Context: I'm building ALGA — an AI LinkedIn Growth Assistant.
The problem it solves: I can't grow LinkedIn consistently while running an agency and building hardware products. I can't hire a ghostwriter (cost). Generic AI sounds like everyone else. So I built something that actually knows me.
The original setup was an n8n workflow that would wake up every morning, grab posts from my target LinkedIn profiles via Unipile, draft comments, and save them to Airtable. It worked.
Then Anthropic dropped scheduled tasks in Claude Cowork. I spent ten minutes with it and moved the entire judgment layer out of n8n.

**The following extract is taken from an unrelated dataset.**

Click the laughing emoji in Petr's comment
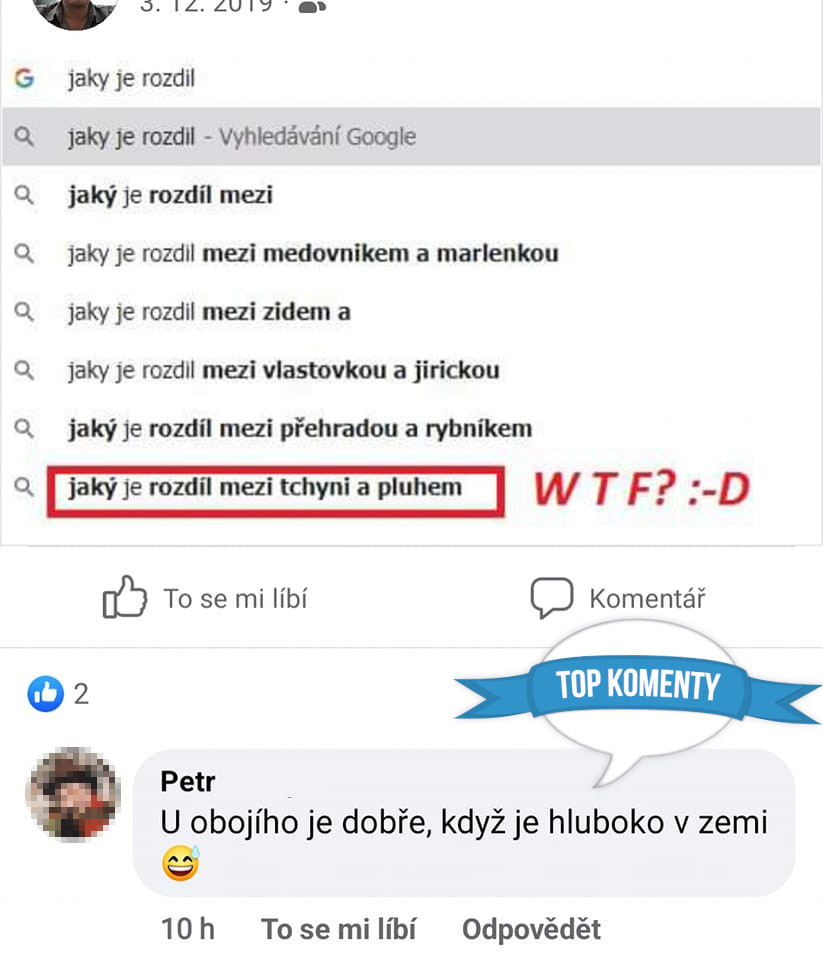This screenshot has height=960, width=823. (181, 863)
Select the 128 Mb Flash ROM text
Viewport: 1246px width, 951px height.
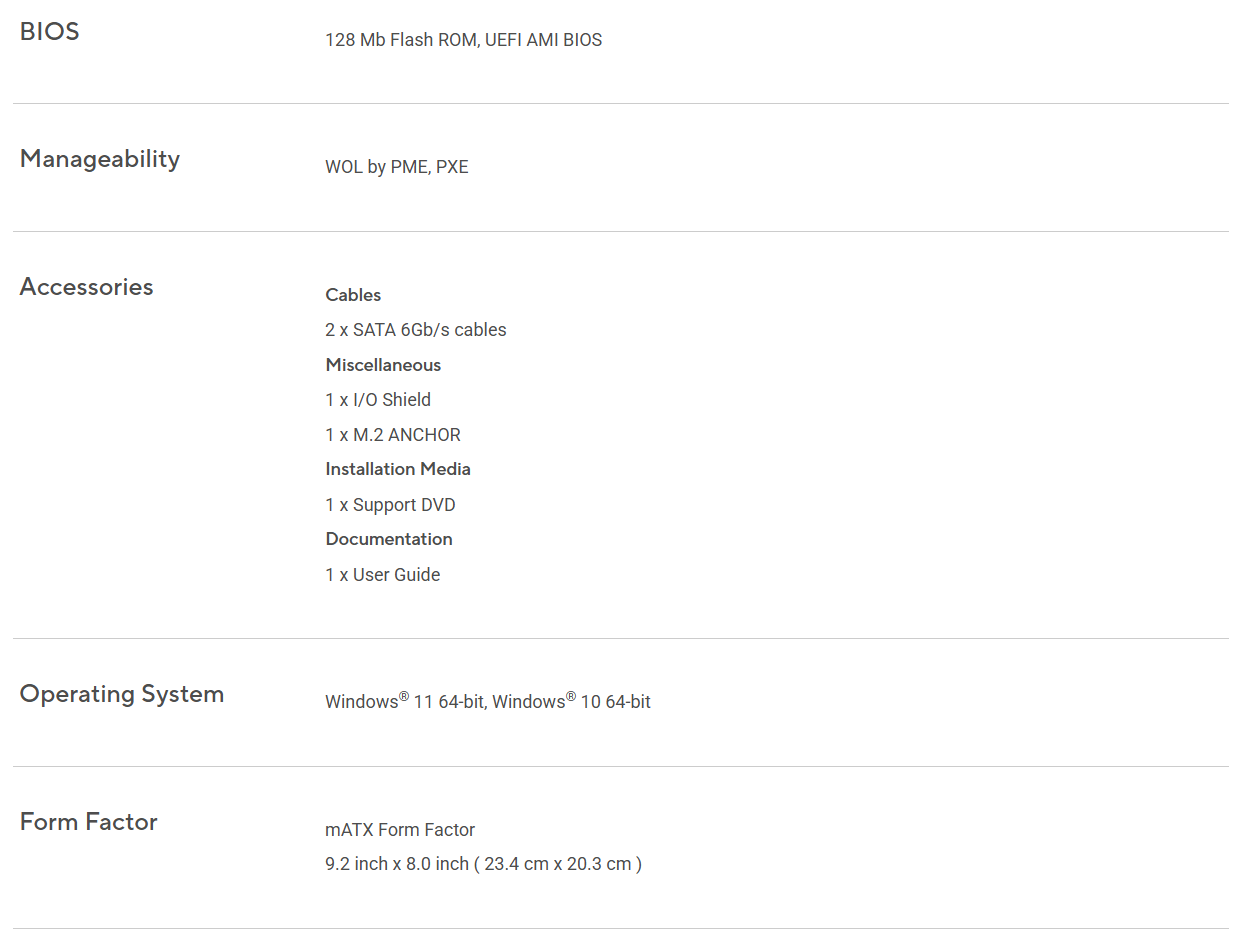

What the setup looks like now:
n8n still runs at 5am. It scrapes LinkedIn posts via Unipile, checks for duplicates, and uploads to Airtable. Data work — stays in n8n.
At 7am, a Claude scheduled task wakes up. It reads the scraped posts, loads my strategy table, my user table (full background, story, goals, skills), my companies table, my skills table. Then it drafts comments in my voice and presents them to me for review.
Two things that impressed me:
- Claude skipped posts without me telling it to. A geography conference I can't attend. A giveaway with no signal for a builder. It used context to make judgment calls.
- Creating the task took 3 minutes. I used /schedule inside a new task, spoke my instructions via Whisper, and Claude called the scheduling skill. Task created, 8am daily, Airtable connector auto-attached.
What's next: Turn the n8n scraper into a Claude scheduled task too. Then build the approval + posting flow as a third task. Full loop inside Claude Cowork.
Happy to answer questions on the Airtable schema or the scheduled task prompt structure — both are real, running right now.